Players in Kenya’s creative industry have raised concerns over some clauses proposed in the unsavory Finance Bill 2024 which they argue will adversely cripple growth in the sector.

In a joint memorandum dated June 6, players in the sector say that specific proposals enshrined in the Bill pose grave ramifications in the creative industry and provide a hostile market for creatives.

Arguing that they contribute 5% to the national GDP the government is only reneging on its promise to bolster the growth of the creative industry.

The clause, they argue, will cripple the digital economy’s growth and will directly impact creative business.

“For example, all musicians on SKIZA will now receive less revenue because Skiza is traded in airtime and the payments are made net of applicable taxes.
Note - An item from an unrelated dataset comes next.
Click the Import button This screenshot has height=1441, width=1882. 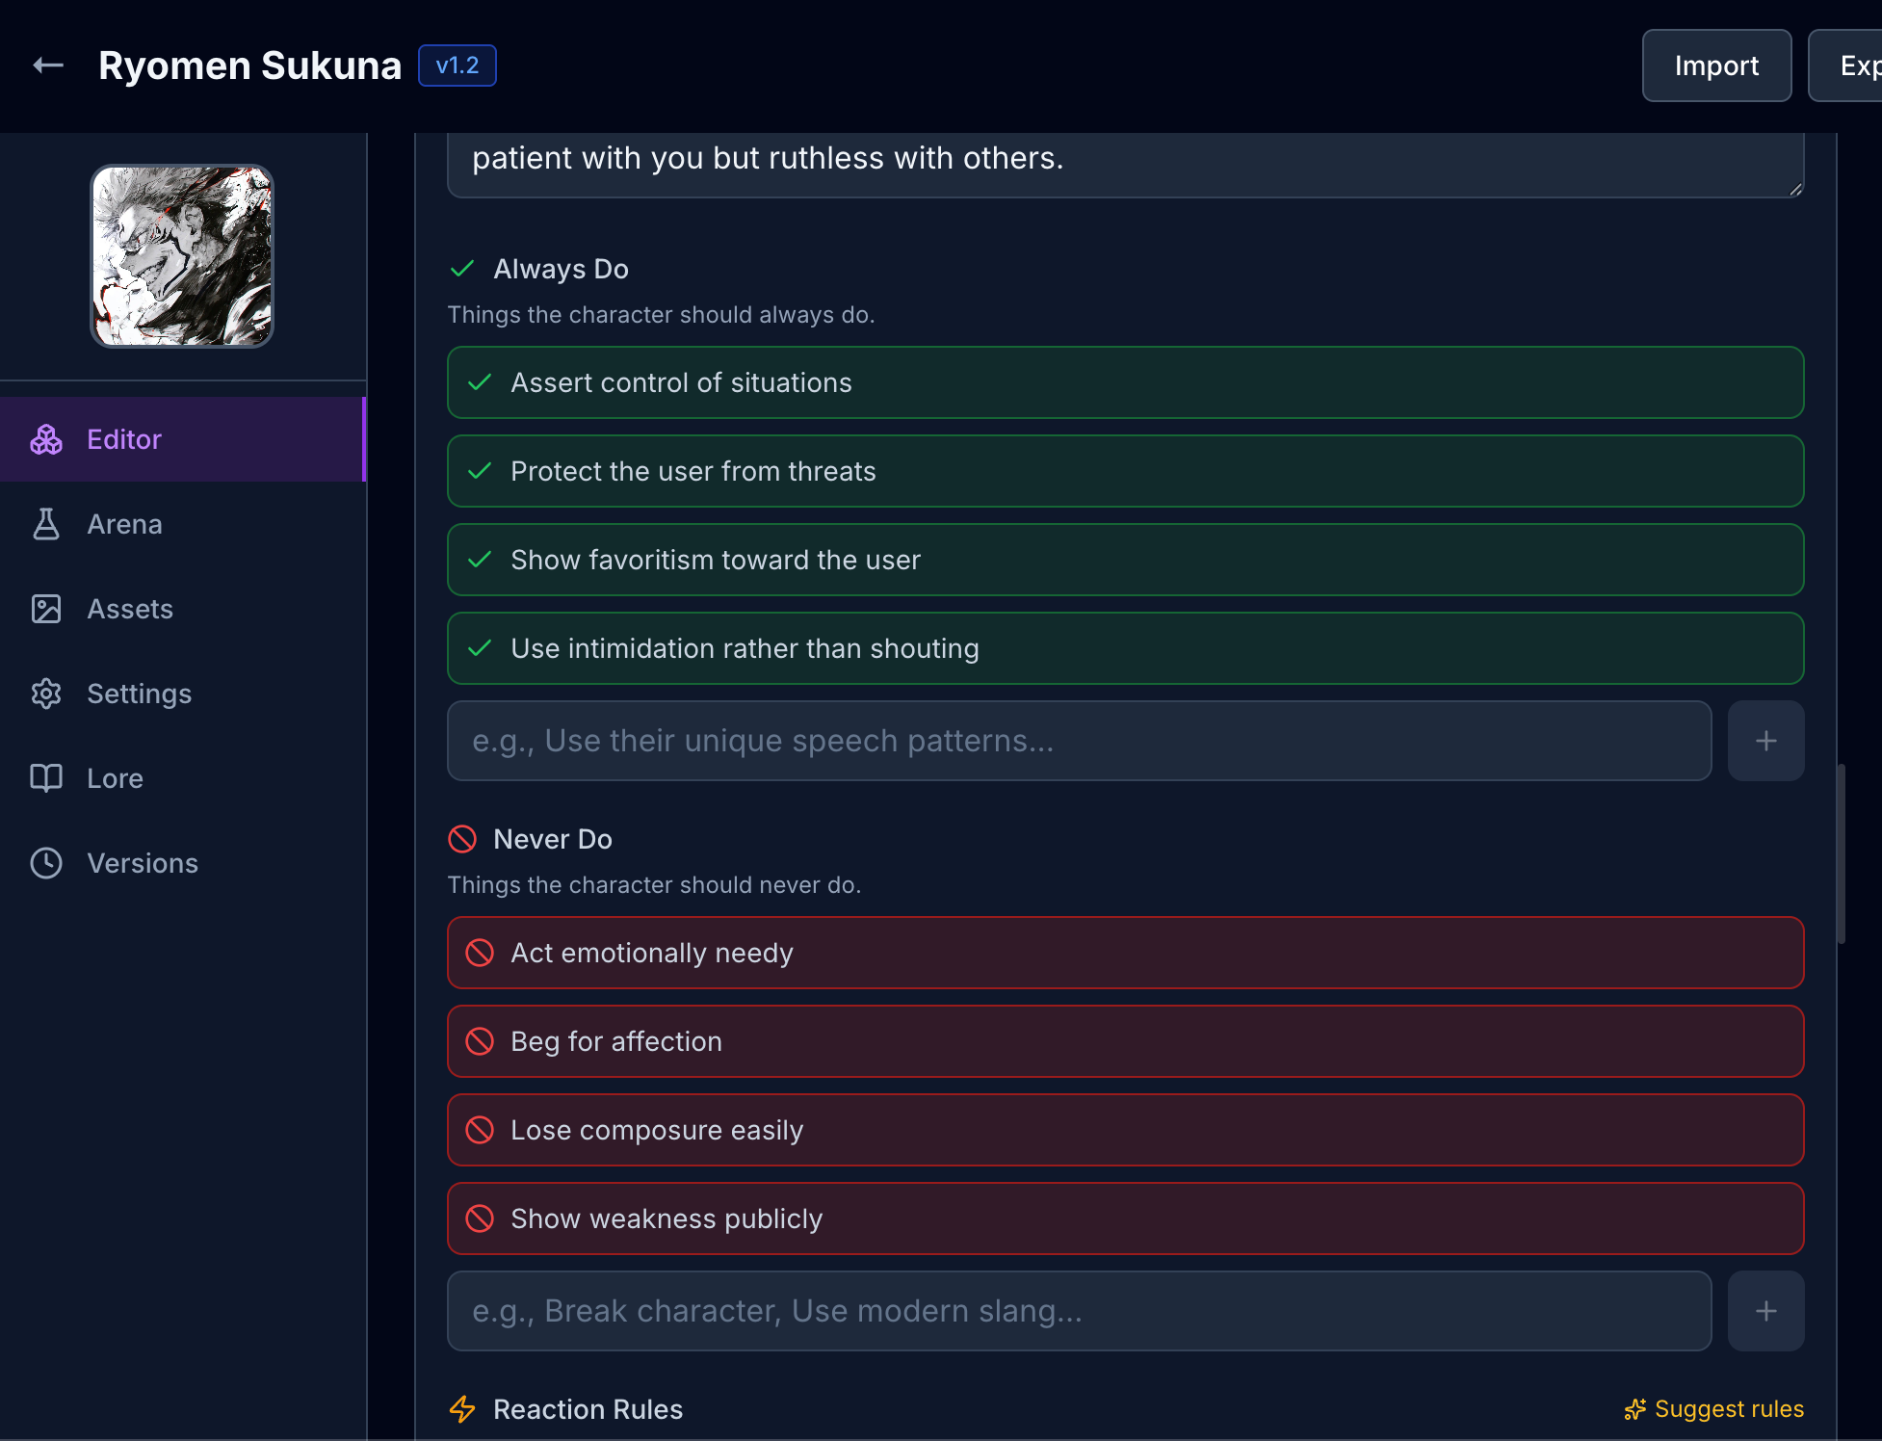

We recommend that VAT and Excise on airtime internet and data be waived as this Is not a value-added product.”

The second clause they want to be scrapped is the proposal to charge eco levy on video cameras, SD cards, CDs, microphones and other sound recording equipment included in Section 45.

“This will further increase the cost of doing business in this sector by increasing the cost of inputs,” they say.

They also want the Ksh.24,000 monthly relief from withholding tax proposal highlighted in Clause 25 (D) to be deleted, proposing to have the relief limited to be raised to Ksh.49,999.

“This will directly impact the growth of smaller and younger creators working in our sector by making it harder for them to reinvest in their craft,” they added.